Medication therapy is generally not seen as effective for treating obsessive-compulsive personality disorder. Medication is usually prescribed only for coexisting mental disorders, like depression or anxiety.
Passive-Aggressive Personality Disorder
This personality disorder is classified in ICD 10 and not in DSM 5. Taking in consideration the diagnostic shift in ICD 11, which abandoned the categories of personality disorders, the below description might have a purely historic importance.
Passive-aggressive personality disorder is primarily characterised by a deep-rooted pattern of negativistic attitudes and passive resistance to demands for performance. Negativistic, in this context, refers to a compulsive tendency to reject or oppose, meaning a persistently negative, defiant attitude similar to rebellious behaviour often seen in adolescence. However, while this behaviour can be temporary and understandable during adolescence, it is not acceptable as a permanent life stance.
Symptoms Passive-Aggressive Personality Disorder
People with passive-aggressive personality disorder often feel misunderstood by others, frequently complain about personal misfortunes (which they often create themselves), and tend to be moody and argumentative—essentially “unpleasant companions.”
They show disproportionate criticism, even contempt, towards authority figures, which doesn’t help their situation. They may respond to people who seem to have a happier life with envy, resentment, or an odd mix of hostile defiance and, at times, submissive regret.

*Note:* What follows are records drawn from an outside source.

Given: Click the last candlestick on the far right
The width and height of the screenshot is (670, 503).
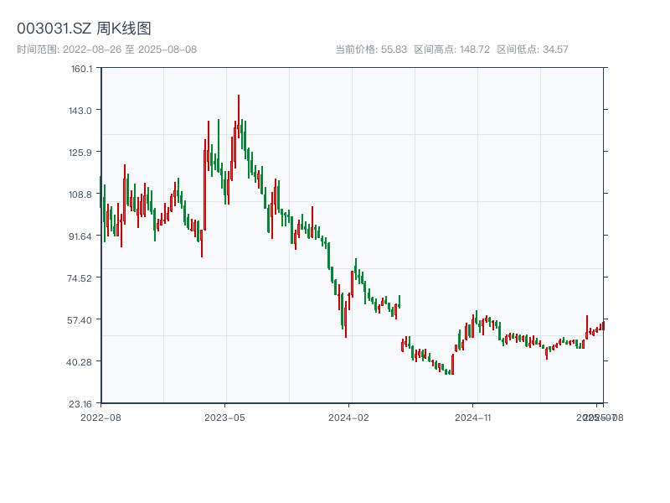Looking at the screenshot, I should click(x=603, y=324).
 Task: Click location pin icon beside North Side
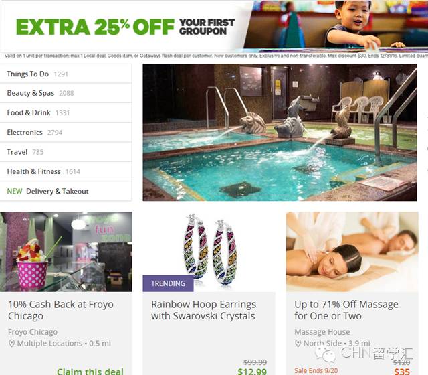(298, 344)
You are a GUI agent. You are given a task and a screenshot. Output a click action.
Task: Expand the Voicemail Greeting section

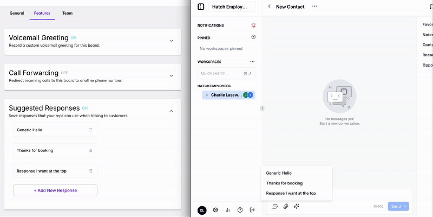(171, 41)
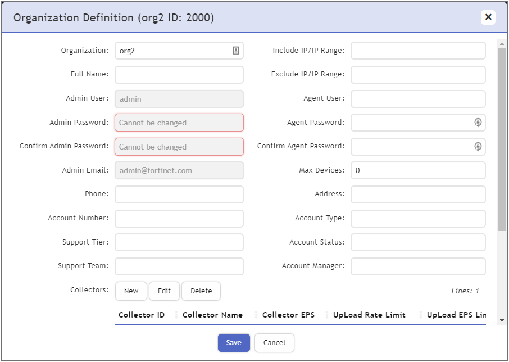The width and height of the screenshot is (509, 362).
Task: Cancel the organization definition dialog
Action: (274, 343)
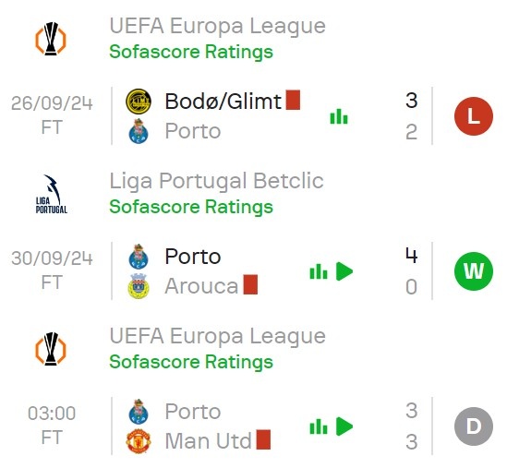
Task: Select the green W win badge
Action: pyautogui.click(x=474, y=271)
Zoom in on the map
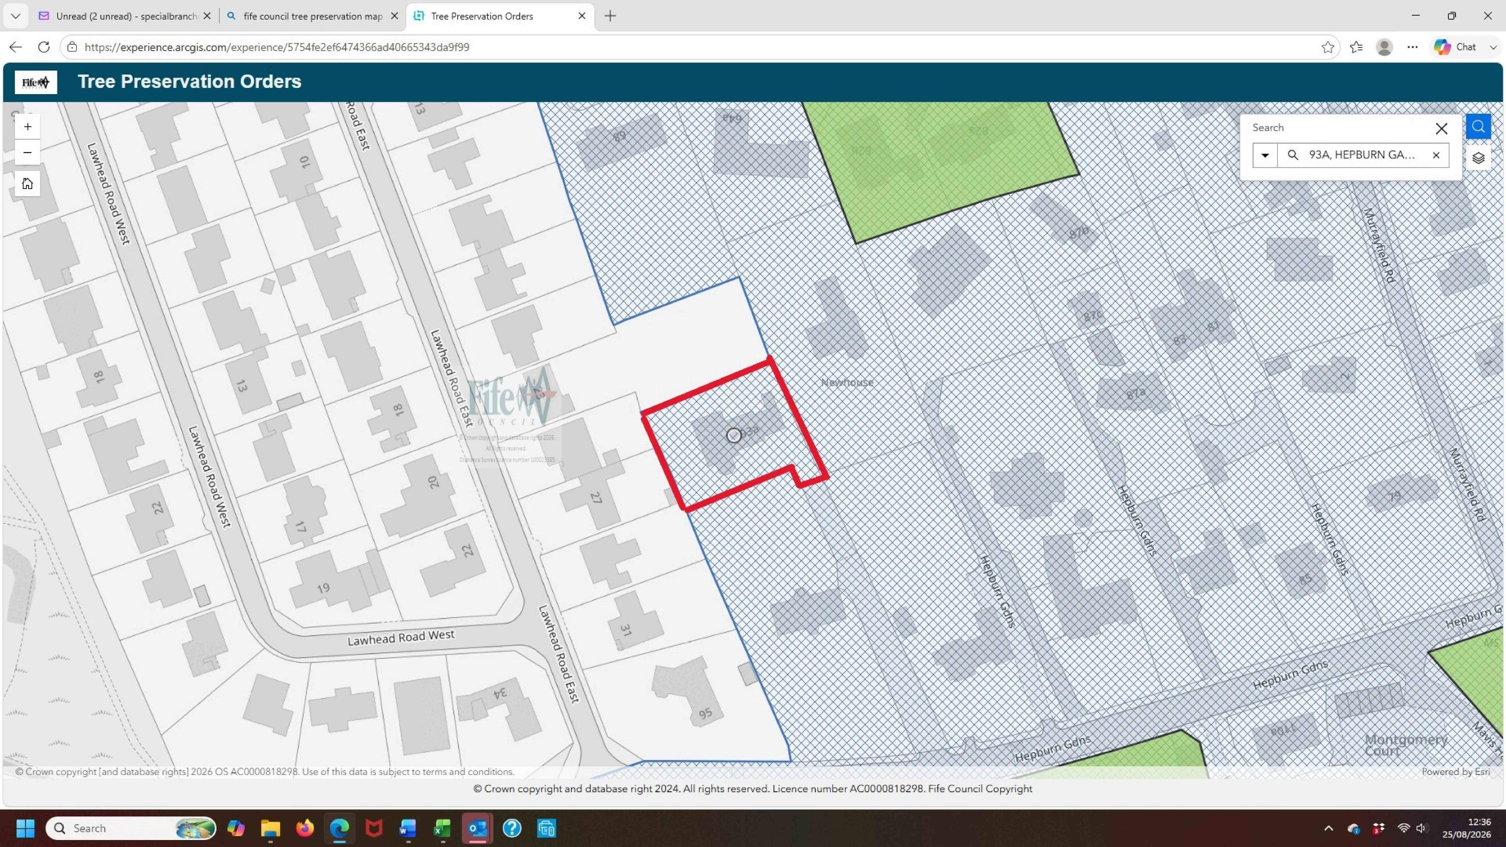The width and height of the screenshot is (1506, 847). pyautogui.click(x=27, y=126)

The ambivalence in their thinking and behaviour, combined with low self-esteem (constantly devaluing others, which ultimately leads to self-devaluation), often leads to conflicts with their environment. These conflicts and personal disappointments are typically blamed on others but are actually self-provoked.
This behaviour pattern underlying passive-aggressive personality disorder is also found in various other conditions, such as borderline personality disorder, histrionic (hysterical), paranoid (delusional), dependent (reliant on others), antisocial, and avoidant personality disorders.

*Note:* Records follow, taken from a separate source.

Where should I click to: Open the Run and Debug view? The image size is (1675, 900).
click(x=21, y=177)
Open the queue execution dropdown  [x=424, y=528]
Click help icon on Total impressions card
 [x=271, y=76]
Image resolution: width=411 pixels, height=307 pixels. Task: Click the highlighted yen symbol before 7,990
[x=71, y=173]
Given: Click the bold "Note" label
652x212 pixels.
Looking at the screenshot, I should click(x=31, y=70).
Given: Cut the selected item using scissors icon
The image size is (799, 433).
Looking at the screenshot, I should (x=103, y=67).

Personality Disorders. Conclusion and Outlook
Abnormal personalities or personality disorders typically exist in the grey area between a healthy and a disturbed mental state. These transitions are fluid and can show a wide range of variation even within a single individual’s life. To better understand this phenomenon, it is time to finally move away from the purely negative perception of personality disorders in public opinion. There are indeed advantages. There are plenty of examples where seemingly negative traits, when expressed at the right time, in the right place, and by the right person, can result in positive achievements—whether in politics, military, economics, culture, or the arts.

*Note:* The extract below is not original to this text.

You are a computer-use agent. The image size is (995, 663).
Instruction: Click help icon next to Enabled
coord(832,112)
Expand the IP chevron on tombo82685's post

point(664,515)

Changes of Personality Disorders over Time
Personality disorders are more frequently influenced by challenging life experiences and related pathological reactions than many other mental disorders. These are shaped both by the individual’s tense constitution (innate disposition and physical makeup) and their biography (life history).
This means that significant progress in understanding personality disorders will most likely come from developmental psychological research as well as neurobiological studies. This will, in turn, shape treatments, which should include not only psychotherapy and socio-therapeutic interventions but also medication as part of a comprehensive treatment plan.
This presents an opportunity for those affected, as well as their families, friends, neighbours, and colleagues. Personality disorders are psychological conditions that affect not just the individual but also, and often especially, their surroundings.